NEW YORK - Some three weeks after he abruptly announced his intention to propose a law banning automated teller machine surcharges, the head of the New York City Council told bankers that he would welcome alternative proposals for curtailing the fees, a spokesman said.

In two separate meetings Friday - with New York Bankers Association president Michael P. Smith and executives from Chase Manhattan Corp. - Council Speaker Peter F. Vallone said he still plans to propose a bill. At the same time, he is "open to all suggestions for trying to achieve the same ends," spokesman Michael Clendenin said, declining to be more specific.

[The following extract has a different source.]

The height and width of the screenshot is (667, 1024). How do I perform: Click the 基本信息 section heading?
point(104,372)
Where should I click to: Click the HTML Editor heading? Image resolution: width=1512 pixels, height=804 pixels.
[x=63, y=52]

Mr. Smith, who stressed the potential harm to the city's economy, said he was pleased the city official had left the door open for further talks.

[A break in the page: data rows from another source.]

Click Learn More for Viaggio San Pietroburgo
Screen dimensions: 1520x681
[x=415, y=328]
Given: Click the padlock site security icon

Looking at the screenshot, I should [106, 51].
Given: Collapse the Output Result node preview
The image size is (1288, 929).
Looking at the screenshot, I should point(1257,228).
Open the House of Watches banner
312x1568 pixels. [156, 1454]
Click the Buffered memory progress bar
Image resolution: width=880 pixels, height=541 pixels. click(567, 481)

A surge in antisurcharge sentiment began this fall when Santa Monica and San Francisco both passed ordinances prohibiting banks from levying a surcharge - one of two fees often charged to consumers who use an ATM not owned by their own bank. Though a judge has barred those cities from enforcing the ordinances during pending litigation over their validity, several other cities have begun exploring similar restrictions. In response, Bank of America Corp. and Wells Fargo & Co. have shut off their Santa Monica ATMs to noncustomers, and other big banking companies have warned consumers may see more of that if new rules are imposed.